Dutch cleaners win strike!

At the beginning of February we reported on the militant strike of the cleaners in the Netherlands. Now, after a long drawn out battle, they have won most of their demands, setting a good precedent for the rest of the Dutch labour movement.

The cleaners’ strike lasted 105 days, which means that this was the longest strike since World War Two. Under a lot of pressure, the employers were forced to sign an agreement, giving the cleaners a 4.85 % pay rise over the next two years and access to schooling. There will be more job security for agency workers and there will be periodical measurements of the intensity of labour. The demand for sick pay was not met; nonetheless this agreement is an enormous victory for the cleaners and the labour movement as a whole.
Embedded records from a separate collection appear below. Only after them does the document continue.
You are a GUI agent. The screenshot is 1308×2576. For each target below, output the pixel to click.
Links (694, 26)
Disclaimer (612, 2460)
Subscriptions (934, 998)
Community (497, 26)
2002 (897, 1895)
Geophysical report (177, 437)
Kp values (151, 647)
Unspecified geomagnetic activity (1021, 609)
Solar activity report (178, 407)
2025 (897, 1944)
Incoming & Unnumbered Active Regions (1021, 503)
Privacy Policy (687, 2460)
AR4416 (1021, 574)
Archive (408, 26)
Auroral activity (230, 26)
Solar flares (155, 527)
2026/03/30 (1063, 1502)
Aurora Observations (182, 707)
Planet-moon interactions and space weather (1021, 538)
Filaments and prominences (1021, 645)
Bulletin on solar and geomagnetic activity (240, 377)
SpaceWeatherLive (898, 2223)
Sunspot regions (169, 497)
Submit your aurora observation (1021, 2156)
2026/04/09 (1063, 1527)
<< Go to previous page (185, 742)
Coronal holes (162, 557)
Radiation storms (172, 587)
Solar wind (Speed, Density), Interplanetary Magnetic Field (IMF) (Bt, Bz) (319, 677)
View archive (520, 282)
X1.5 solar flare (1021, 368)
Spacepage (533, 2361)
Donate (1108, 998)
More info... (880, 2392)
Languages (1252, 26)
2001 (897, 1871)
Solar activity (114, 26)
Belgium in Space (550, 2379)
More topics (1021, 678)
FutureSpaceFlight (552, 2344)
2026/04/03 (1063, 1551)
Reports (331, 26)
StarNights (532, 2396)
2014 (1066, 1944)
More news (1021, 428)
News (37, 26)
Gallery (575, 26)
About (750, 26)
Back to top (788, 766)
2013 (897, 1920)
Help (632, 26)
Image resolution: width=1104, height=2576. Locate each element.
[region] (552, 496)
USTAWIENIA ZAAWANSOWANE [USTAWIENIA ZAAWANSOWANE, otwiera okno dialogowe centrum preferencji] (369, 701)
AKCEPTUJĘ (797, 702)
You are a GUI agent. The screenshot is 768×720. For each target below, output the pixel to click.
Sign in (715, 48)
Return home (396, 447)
The strike shows that militant struggle can lead the way forwards and that victories can be achieved even in times of crisis. An important factor in this particular strike was the fact that the cleaners had public opinion on their side, because of their situation. Because of the enormous intensity of labour and low wages, it was impossible to paint a picture of them as ‘greedy’, ‘complaining’ and ‘lazy’, something which the right-wing media sometimes tries to do with other striking workers, especially those in the public sector. The majority of the population stood behind the 150,000 cleaners who will now have a better position. That’s also the reason why some of the customers of the cleaning companies had to bend under this immense public pressure and state they are even ready to pay a little more for the cleaning work.

The cleaning companies themselves were very stubborn and tried to resist for some weeks. For them, it is not only the direct material costs that matter, but also the fact that the cleaners now have a higher consciousness. The cleaners have become aware of their unity, regardless of ethnic background or gender. To break the strike would have meant a blow to the trade unionism of the cleaners. However, the cleaning companies also knew this strike could not be allowed to go on and they had to sign the agreement in order to get the cleaners back to work again.

The leadership of the biggest trade union federation FNV is in crisis, and the leaderships of the unions are having talks to set up a new federation, the DNV. It is very important that all the unions learn from the cleaners’ strike and see it as an example for the whole movement. Already the two biggest unions in the FNV, Bondgenoten and ABVAKABO, have announced that talking with the bosses and the government will have no effect, and that they are willing to mobilise for action. That is the way forward for the Dutch labour movement, as the Rutte government is only willing to cut more and more.